--- Prompt ---
From the course description below, repeat word for word the passage that opens with "- Day 3: MS1/MS2" and closes with "and collaborate (tutorials/5_publish_your_package.md)".

--- Passage ---
^^^^^^^^^^^^^^^^
This repository hosts a five-day intensive course that teaches advanced Python package development practices through a simulated mass-spectrometry proteomics workflow.
The course emulates a bottom-up proteomics experiment:
- Input: Multi-protein FASTA file: sample_proteins.fasta.
- Processing: Enzymatic digestion → LC retention-time prediction → MS1/MS2 simulation (mass, m/z, fragmentation).
- Output: TSV files summarizing peptide/fragment m/z values (stored under
results/), diagnostic plots, and a reusable Python package.
- Day 1: FASTA parsing and protein digestion fundamentals (tutorials/1_protein_digestion.ipynb)
- Day 2: Liquid chromatography simulation (tutorials/2_liquid_chromatography.ipynb)
- Day 3: MS1/MS2 spectra simulation (tutorials/3_mass_spectra_simulation.ipynb)
- Day 4: Build a reusable Python package from the functions (tutorials/4_build_your_own_package.md)
- Day 5: Publish the package, set up CI, and collaborate (tutorials/5_publish_your_package.md)
A final notebook (tutorials/ms_simulation_final.ipynb) ties the package together for an end-to-end experiment.
^^^^^^^^^^^^^^^^
--- Source data ---
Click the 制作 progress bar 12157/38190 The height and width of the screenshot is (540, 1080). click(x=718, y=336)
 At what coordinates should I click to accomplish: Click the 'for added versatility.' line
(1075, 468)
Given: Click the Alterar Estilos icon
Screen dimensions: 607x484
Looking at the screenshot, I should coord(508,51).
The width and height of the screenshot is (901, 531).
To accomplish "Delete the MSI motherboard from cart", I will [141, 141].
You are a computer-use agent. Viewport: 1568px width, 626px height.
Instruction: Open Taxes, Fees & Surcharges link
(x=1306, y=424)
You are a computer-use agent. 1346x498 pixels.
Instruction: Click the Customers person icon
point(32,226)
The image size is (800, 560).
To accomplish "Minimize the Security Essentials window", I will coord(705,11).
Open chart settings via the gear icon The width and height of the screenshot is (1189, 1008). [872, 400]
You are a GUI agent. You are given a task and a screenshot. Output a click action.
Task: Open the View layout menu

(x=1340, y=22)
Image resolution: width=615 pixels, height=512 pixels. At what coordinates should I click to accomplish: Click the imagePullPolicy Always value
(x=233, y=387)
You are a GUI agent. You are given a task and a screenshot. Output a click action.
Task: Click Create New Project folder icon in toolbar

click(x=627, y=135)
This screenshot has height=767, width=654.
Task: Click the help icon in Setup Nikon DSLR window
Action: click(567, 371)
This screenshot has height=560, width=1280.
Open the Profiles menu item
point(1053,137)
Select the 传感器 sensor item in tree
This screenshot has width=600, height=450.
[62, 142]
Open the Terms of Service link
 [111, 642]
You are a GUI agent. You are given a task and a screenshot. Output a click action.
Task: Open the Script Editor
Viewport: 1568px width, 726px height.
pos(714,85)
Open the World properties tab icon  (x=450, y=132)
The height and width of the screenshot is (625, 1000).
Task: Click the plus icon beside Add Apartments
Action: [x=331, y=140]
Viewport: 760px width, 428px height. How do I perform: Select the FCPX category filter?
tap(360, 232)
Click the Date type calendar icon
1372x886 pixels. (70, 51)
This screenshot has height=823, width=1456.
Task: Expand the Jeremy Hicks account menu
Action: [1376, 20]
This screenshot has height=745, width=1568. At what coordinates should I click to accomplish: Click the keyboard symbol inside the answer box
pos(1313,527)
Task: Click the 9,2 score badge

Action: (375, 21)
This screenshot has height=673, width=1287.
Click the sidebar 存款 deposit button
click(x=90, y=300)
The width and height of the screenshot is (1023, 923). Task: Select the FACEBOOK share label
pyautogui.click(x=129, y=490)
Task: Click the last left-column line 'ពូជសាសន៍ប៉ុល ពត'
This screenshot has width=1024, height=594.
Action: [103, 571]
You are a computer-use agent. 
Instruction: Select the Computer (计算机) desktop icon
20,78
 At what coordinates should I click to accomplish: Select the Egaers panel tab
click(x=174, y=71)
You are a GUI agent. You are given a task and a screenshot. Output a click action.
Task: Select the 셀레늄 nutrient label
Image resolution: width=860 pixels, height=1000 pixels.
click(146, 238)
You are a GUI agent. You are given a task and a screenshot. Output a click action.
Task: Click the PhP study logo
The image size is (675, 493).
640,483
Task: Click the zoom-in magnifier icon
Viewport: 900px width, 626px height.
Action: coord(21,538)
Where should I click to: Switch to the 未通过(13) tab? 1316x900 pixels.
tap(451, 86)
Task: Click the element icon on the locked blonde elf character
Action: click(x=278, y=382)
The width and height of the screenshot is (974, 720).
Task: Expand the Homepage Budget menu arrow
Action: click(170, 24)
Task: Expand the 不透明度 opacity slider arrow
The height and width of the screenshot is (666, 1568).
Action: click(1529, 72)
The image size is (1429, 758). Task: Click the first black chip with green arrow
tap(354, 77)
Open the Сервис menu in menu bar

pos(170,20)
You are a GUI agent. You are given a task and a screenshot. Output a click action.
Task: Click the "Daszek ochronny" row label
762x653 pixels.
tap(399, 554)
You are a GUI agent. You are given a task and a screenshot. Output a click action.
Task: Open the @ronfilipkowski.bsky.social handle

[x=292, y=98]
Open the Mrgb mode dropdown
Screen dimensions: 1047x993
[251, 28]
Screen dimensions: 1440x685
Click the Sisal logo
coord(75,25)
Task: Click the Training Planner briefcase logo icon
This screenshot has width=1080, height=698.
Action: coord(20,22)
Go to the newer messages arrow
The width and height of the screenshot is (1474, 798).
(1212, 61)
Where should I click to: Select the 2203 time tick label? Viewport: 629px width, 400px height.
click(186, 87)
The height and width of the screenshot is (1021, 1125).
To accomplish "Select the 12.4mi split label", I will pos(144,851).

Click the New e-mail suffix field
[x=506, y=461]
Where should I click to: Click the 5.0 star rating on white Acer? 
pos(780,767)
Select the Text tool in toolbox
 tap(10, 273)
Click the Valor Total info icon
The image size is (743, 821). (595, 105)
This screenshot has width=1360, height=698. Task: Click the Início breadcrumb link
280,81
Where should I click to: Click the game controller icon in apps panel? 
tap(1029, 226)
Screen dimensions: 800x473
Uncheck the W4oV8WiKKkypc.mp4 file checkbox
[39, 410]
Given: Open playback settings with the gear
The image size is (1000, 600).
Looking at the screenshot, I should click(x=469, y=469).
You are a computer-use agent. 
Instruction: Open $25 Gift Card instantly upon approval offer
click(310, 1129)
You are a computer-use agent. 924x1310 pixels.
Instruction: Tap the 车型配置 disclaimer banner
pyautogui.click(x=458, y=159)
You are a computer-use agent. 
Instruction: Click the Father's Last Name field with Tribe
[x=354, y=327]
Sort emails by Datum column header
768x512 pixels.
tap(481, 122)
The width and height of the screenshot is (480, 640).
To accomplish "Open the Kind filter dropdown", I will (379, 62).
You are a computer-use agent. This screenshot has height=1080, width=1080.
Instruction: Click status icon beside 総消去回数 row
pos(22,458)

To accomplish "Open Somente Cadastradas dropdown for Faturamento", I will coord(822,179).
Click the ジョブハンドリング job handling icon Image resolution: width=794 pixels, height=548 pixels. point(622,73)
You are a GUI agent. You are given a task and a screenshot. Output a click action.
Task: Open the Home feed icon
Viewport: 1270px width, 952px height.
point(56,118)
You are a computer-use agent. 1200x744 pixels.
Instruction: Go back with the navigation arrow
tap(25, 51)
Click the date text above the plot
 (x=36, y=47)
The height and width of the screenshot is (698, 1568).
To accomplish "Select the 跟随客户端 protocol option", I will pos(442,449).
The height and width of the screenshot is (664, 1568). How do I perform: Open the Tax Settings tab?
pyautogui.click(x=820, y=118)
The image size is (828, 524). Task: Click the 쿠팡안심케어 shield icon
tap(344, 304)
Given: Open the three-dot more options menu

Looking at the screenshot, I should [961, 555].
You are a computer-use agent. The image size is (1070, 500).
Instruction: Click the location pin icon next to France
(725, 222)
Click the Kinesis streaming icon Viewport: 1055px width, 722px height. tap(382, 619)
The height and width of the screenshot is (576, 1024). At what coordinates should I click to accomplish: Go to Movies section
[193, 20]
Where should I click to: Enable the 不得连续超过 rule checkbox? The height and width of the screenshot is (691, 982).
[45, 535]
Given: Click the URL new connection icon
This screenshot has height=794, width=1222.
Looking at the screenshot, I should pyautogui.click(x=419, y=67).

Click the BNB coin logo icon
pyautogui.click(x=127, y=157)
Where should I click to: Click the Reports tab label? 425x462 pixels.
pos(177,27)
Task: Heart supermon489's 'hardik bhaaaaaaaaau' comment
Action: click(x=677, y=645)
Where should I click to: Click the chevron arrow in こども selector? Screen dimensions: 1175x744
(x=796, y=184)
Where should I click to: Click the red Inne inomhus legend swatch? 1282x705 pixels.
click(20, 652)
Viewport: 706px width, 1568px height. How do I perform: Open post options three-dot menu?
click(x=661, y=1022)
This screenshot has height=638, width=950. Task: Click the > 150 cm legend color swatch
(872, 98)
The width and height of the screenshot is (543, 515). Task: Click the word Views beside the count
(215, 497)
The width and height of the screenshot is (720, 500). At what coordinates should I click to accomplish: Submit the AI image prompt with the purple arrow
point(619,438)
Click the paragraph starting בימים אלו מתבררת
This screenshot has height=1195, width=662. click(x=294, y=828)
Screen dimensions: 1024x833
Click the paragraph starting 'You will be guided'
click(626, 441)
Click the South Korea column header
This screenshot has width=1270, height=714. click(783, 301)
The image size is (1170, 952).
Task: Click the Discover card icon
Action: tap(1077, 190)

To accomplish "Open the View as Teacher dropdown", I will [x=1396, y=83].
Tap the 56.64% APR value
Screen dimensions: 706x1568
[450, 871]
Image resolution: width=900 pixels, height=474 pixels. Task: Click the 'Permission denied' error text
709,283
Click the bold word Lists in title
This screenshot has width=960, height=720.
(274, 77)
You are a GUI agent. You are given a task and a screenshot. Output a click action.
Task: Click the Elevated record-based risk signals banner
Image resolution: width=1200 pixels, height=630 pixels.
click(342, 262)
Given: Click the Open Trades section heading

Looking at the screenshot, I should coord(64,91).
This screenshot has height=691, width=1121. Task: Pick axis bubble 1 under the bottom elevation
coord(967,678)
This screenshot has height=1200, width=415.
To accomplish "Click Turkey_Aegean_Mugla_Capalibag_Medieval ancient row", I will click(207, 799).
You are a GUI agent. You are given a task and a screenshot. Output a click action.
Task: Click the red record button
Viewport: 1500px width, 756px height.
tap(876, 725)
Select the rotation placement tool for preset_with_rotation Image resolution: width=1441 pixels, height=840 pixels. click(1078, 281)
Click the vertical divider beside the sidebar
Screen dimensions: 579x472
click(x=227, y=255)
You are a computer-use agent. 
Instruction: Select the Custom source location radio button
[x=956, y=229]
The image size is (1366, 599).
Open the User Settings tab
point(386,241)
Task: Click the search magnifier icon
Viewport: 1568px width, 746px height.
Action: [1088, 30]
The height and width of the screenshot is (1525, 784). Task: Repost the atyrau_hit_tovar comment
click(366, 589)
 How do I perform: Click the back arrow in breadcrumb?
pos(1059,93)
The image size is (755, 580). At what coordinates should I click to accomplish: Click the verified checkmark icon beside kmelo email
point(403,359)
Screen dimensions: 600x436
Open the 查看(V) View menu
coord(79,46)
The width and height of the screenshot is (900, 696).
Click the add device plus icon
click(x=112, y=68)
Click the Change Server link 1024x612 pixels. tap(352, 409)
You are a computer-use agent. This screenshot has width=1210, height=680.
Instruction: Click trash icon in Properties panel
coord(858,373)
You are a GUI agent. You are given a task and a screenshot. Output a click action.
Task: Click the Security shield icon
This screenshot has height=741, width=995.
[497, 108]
^^^^^^^^^^^^^^^^
--- Response area ---
- Day 3: MS1/MS2 spectra simulation (tutorials/3_mass_spectra_simulation.ipynb)
- Day 4: Build a reusable Python package from the functions (tutorials/4_build_your_own_package.md)
- Day 5: Publish the package, set up CI, and collaborate (tutorials/5_publish_your_package.md)